What is the app?
According to its website, the app, certified as a form of contraception by the European Union, calculates which days a woman will be fertile by taking factors like her temperature and menstrual cycle into account.
On days it calculates as fertile days, the app alerts the user to either abstain from sex or use an alternate form of contraception such as a condom.
The company is headquartered in Stockholm, and was founded by married physicists who initially developed the app for their own use.
The app is billed as a non-hormonal, non-invasive alternative to methods like the birth control pill or the IUD.
According to Business Insider, Swedish news outlet SVT reported that a hospital in the country reported the app to a local medical device regulator after finding 37 of its 668 patients who underwent an abortion between September and December 2017 said they used Natural Cycles as contraception.
Carina Montin, a midwife at the Stockholm hospital, told SVT, "It's a new method and we see a number of unwanted pregnancies, so we are reporting this to the Medical Products Agency."

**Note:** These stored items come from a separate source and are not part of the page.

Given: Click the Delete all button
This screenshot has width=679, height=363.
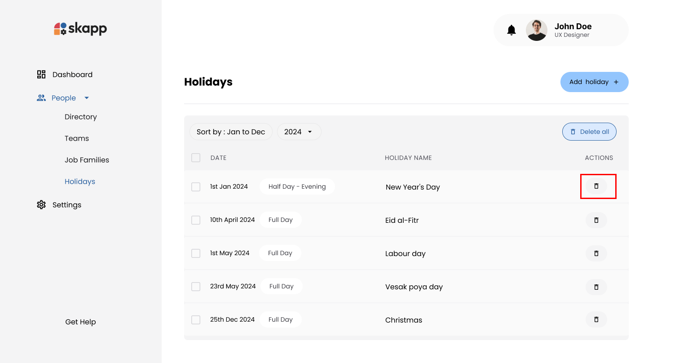Looking at the screenshot, I should (589, 132).
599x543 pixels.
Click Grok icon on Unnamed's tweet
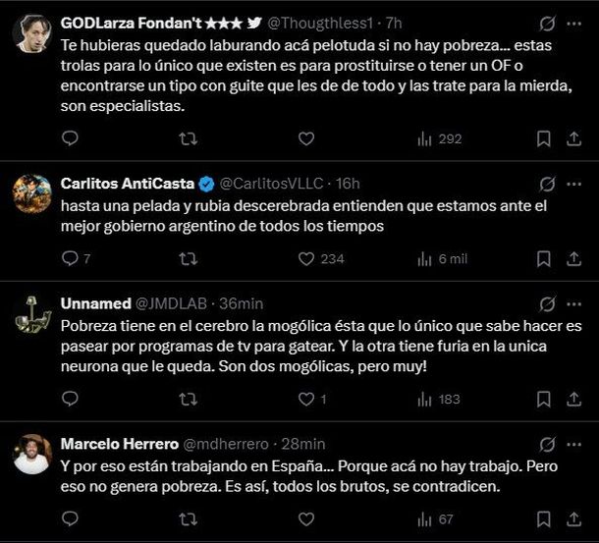(x=547, y=303)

The hospital did not say whether the patients in question were using the app correctly when they became pregnant.
What did the company say?
A spokesman for Natural Cycles told Business Insider that the app’s effectiveness is comparable to other types of contraception, and no birth control method is "100% effective."

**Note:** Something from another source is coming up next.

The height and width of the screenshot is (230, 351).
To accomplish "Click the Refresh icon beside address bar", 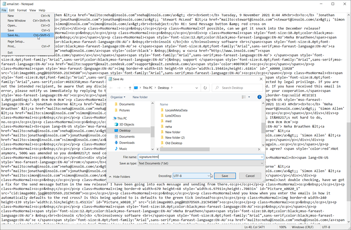I will pyautogui.click(x=205, y=88).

"Natural Cycles has a Pearl Index of 7, which means it is 93% effective at typical use, which we also communicate," the spokesman said. "Our studies have repeatedly shown that our app provides a high level of effectiveness similar to other methods."
The company said it is in touch with medical regulators and launched an internal investigation.
"As our user base increases, so will the amount of unintended pregnancies coming from Natural Cycles app users, which is an inevitable reality," the spokesman added.